● **SET OF TASKS**
**a)** In the generated columns page, which type do generated columns default to when the type is omitted?
**b)** Translate this sentence from the generated columns page into Spanish: "Generated columns can also have indexes defined against them, which can dramatically increase query performance over frequently queried fields."
**c)** Carry on the generated columns page from where it stops.

● **DOCUMENT PASSAGE**
━━━━━━━━━━━━━━━━━━━━━━━━━━━━━━

Generated columns
D1 allows you to define generated columns based on the values of one or more other columns, SQL functions, or even extracted JSON values.
This allows you to normalize your data as you write to it or read it from a table, making it easier to query and reducing the need for complex application logic.
Generated columns can also have indexes defined against them, which can dramatically increase query performance over frequently queried fields.
Types of generated columns
There are two types of generated columns:
VIRTUAL
(default): the column is generated when read. This has the benefit of not consuming storage, but can increase compute time (and thus reduce query performance), especially for larger queries.STORED
: the column is generated when the row is written. The column takes up storage space just as a regular column would, but the column does not need to be generated on every read, which can improve read query performance.
When omitted from a generated column expression, generated columns default to the VIRTUAL
type. The STORED
type is recommended when the generated column is compute intensive. For example, when parsing large JSON structures.
Define a generated column
Generated columns can be defined during table creation in a CREATE TABLE
statement or afterwards via the ALTER TABLE
statement.
To create a table that defines a generated column, you use the AS
keyword:
CREATE TABLE some_table ( -- other columns omitted some_generated_column AS <function_that_generates_the_column_data>
)

━━━━━━━━━━━━━━━━━━━━━━━━━━━━━━

● **DATA FOR ANALYSIS**
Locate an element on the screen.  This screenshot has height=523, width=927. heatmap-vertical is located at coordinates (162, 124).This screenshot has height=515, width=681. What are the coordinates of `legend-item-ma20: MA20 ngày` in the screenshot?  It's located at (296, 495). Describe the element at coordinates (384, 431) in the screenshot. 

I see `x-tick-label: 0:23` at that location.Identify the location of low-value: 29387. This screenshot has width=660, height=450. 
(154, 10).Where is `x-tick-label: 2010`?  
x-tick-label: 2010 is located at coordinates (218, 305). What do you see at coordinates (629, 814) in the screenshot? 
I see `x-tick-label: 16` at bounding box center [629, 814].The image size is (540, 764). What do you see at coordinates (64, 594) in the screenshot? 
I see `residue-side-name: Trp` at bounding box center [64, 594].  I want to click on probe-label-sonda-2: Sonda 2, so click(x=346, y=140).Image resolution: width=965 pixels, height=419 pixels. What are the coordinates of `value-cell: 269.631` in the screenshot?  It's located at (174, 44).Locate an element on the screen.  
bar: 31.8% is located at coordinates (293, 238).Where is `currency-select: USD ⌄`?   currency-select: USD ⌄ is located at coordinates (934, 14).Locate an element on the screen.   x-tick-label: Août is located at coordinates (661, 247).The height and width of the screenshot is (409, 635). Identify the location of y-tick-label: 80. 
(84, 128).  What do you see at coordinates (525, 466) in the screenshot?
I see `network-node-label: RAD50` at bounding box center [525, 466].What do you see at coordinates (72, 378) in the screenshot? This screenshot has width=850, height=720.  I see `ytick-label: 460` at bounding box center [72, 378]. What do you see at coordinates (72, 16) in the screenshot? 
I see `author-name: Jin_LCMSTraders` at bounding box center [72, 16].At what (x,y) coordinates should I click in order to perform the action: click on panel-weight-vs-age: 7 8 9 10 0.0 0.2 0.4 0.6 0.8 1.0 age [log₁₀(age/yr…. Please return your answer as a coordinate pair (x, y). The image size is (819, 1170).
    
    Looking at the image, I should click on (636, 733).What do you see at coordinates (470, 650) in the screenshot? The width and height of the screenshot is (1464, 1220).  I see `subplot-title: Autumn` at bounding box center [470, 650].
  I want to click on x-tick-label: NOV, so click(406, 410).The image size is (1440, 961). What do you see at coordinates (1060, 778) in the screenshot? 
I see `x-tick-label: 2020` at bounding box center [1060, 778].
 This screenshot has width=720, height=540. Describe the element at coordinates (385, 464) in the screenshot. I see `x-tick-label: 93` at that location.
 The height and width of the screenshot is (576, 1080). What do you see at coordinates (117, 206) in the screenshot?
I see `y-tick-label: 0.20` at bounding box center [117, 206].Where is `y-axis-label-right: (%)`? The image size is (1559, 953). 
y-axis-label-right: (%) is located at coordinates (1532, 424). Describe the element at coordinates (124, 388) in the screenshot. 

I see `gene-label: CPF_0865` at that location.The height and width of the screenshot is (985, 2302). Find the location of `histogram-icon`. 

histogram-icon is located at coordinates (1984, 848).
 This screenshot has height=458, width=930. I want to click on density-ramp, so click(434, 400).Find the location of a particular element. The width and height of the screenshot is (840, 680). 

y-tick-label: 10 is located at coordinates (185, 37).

━━━━━━━━━━━━━━━━━━━━━━━━━━━━━━

● **TASK ANSWERS**
**a)** VIRTUAL

**b)** Las columnas generadas también pueden tener índices definidos sobre ellas, lo que puede aumentar drásticamente el rendimiento de las consultas en los campos que se consultan con frecuencia.

**c)**
As a concrete example, to automatically extract the location
value from the following JSON sensor data, you can define a generated column called location
(of type TEXT
), based on a raw_data
column that stores the raw representation of our JSON data.
{ "measurement": { "temp_f": "77.4", "aqi": [21, 42, 58], "o3": [18, 500], "wind_mph": "13", "location": "US-NY" }
}
To define a generated column with the value of $.measurement.location
, you can use the json_extract
function to extract the value from the raw_data
column each time you write to that row:
CREATE TABLE sensor_readings ( event_id INTEGER PRIMARY KEY, timestamp INTEGER NOT NULL, raw_data TEXT, location as (json_extract(raw_data, '$.measurement.location')) STORED);
Generated columns can optionally be specified with the column_name GENERATED ALWAYS AS <function> [STORED|VIRTUAL]
syntax. The GENERATED ALWAYS
syntax is optional and does not change the behavior of the generated column when omitted.
Add a generated column to an existing table
A generated column can also be added to an existing table. If the sensor_readings
table did not have the generated location
column, you could add it by running an ALTER TABLE
statement:
ALTER TABLE sensor_readingsADD COLUMN location as (json_extract(raw_data, '$.measurement.location'));
This defines a VIRTUAL
generated column that runs json_extract
on each read query.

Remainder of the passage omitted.